Casartigiani Taranto: “La città decresce, servono coraggio e libertà di impresa”

Scritto il 09/03/2026
da Redazione

“Taranto continua a perdere terreno sul piano economico e produttivo”. A lanciare l’allarme è Pierpaolo Carabotta, rappresentante dei Giovani Imprenditori di Casartigiani Taranto, che parla di una crisi senza precedenti per il capoluogo ionico, mentre la provincia nel complesso mostra ancora segnali di resistenza: «Le serrande abbassate non sono solo pezzi di ferro calati – afferma Carabotta -, ma rappresentano tasse che non verranno pagate, posti di lavoro persi e sogni che svaniscono. Alle istituzioni chiediamo più coraggio e più libertà di fare impresa: meno slogan e più concretezza, meno interferenze e più servizi, meno ordinanze punitive e più sicurezza reale sulle strade».

Secondo Casartigiani, uno dei principali problemi è la forte contrapposizione che si è creata all’interno della comunità. Da un lato vi è una componente ambientalista che solleva temi importanti e condivisibili; dall’altro, però, manca una proposta concreta capace di costruire una reale alternativa di sviluppo. Al di là della narrazione su un futuro diverso per la città, non emergono strumenti efficaci per favorire nuova imprenditorialità e crescita economica.

«A Taranto – sottolinea Carabotta -, non esistono vere agevolazioni per i giovani imprenditori, manca una reale libertà d’impresa e soprattutto una visione strategica per il futuro della città». Le imprese, che rappresentano il vero motore economico del territorio, si trovano così a operare in un contesto che spesso non favorisce l’iniziativa imprenditoriale.

«L’attenzione politica resta concentrata quasi esclusivamente sull’Ilva – prosegue -, mentre il resto della città vive un vuoto di progettualità e prospettive.

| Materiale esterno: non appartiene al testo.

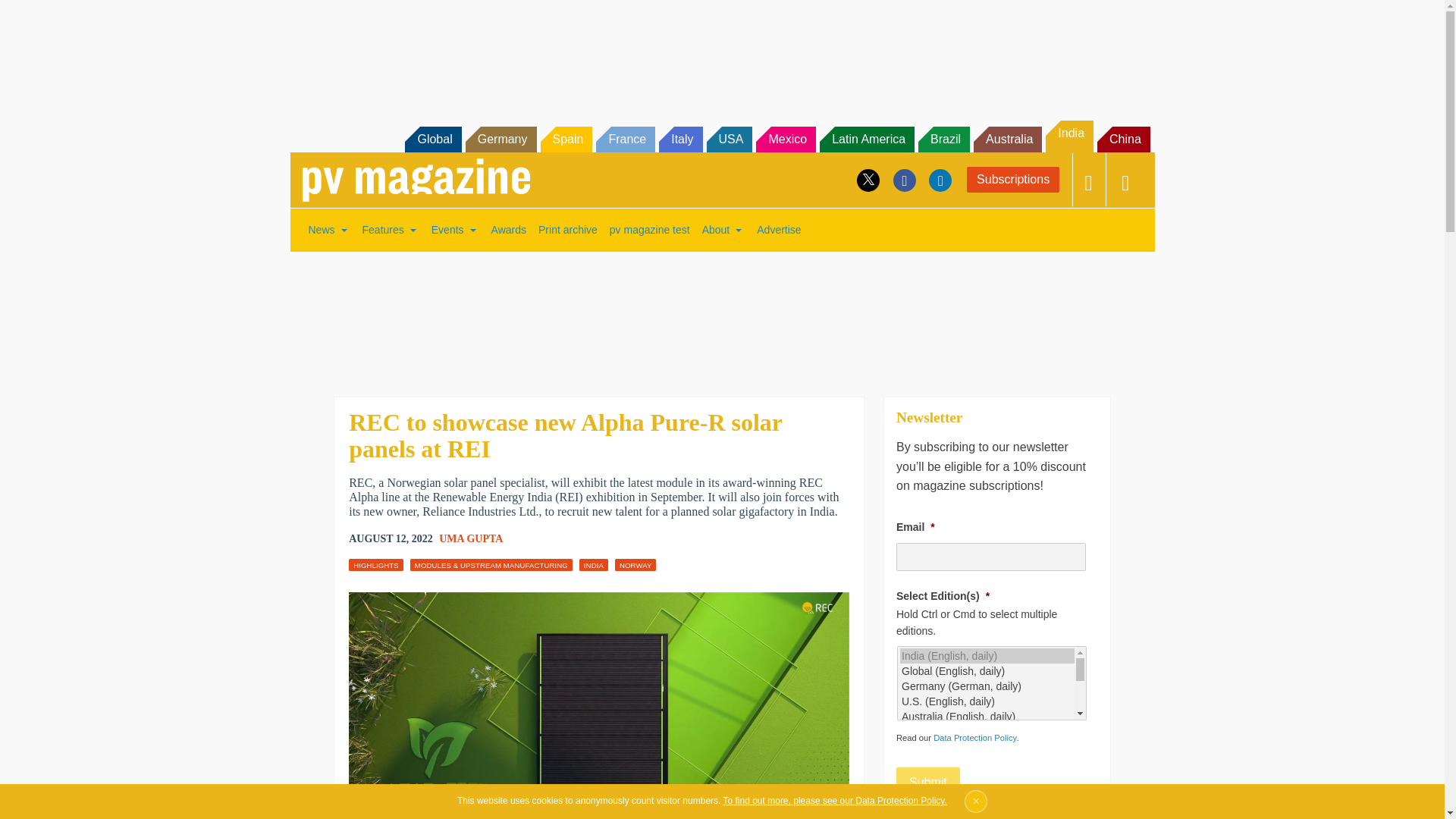
Latin America (866, 139)
Italy (680, 139)
Global (432, 139)
Australia (1008, 139)
Mexico (785, 139)
3rd party ad content (721, 51)
Search (32, 15)
Posts by Uma Gupta (470, 538)
3rd party ad content (721, 314)
Submit (927, 782)
pv magazine - Photovoltaics Markets and Technology (415, 180)
France (625, 139)
Subscriptions (1012, 179)
Spain (566, 139)
pv magazine - Photovoltaics Markets and Technology (415, 179)
Given the description of an element on the screen output the (x, y) to click on. 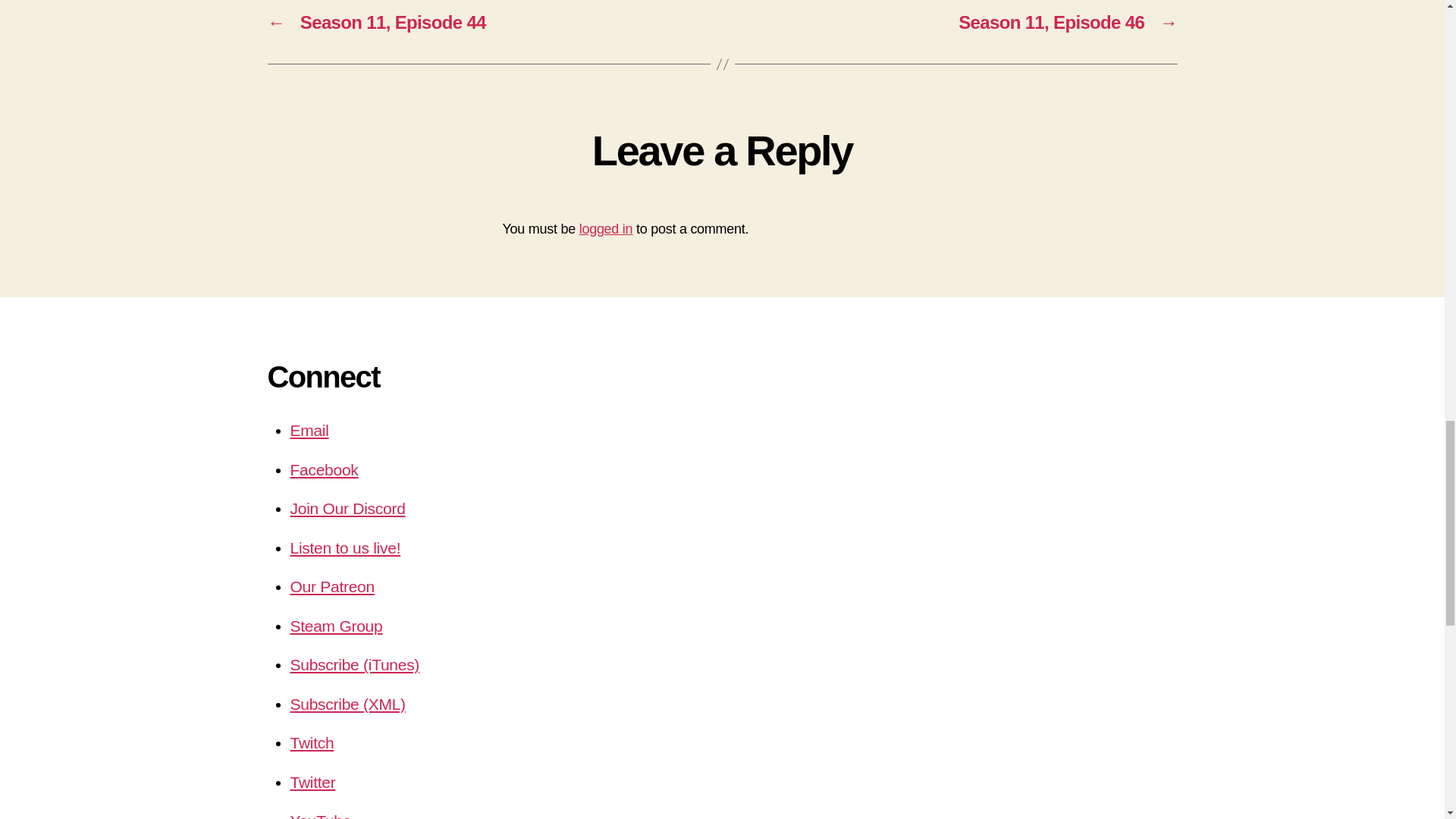
Send the hosts an email. (309, 429)
Contact IGC via Twitter. (311, 782)
YouTube (319, 815)
Click Here To Support Us (331, 586)
Connect with us on Facebook. (323, 469)
Twitter (311, 782)
Join Our Discord (346, 507)
Subscribe to the In-Game Chat podcast. (346, 703)
Facebook (323, 469)
Our YouTube Channel (319, 815)
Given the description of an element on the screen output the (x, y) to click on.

Solo le imprese generano reddito e creano occupazione: senza il tessuto delle piccole attività commerciali e artigiane non può esserci benessere né welfare. Eppure, invece di semplificare e ridurre la burocrazia, l’amministrazione continua a introdurre provvedimenti che finiscono per ostacolare l’attività economica».

Per questo motivo l’associazione teme che, come già accaduto in passato, in vista di eventi importanti come la Settimana Santa e i Giochi del Mediterraneo, le imprese possano subire ulteriori limitazioni. «Si introducono restrizioni per contrastare una movida che, di fatto, a Taranto non esiste quasi più. I problemi legati ai rifiuti o agli schiamazzi non possono essere scaricati sulle imprese, che già sostengono costi elevatissimi, come una TARI tra le più alte d’Italia. Piuttosto, sarebbe necessario rafforzare i controlli sul territorio con un adeguato numero di agenti della polizia locale».

Casartigiani Taranto invita quindi l’amministrazione comunale ad assumersi pienamente le proprie responsabilità nella gestione della città e ad aprire un confronto serio con il mondo produttivo per rilanciare l’economia locale e restituire prospettive concrete a imprese e lavoratori del territorio.

«Non è più tempo di scaricare le colpe sul passato. Taranto ha bisogno di una classe politica più attenta alle soluzioni e meno alla ricerca del consenso. Con queste politiche si rischia di colpire proprio i luoghi di aggregazione frequentati dai giovani, contribuendo allo svuotamento economico e sociale della città», conclude Carabotta.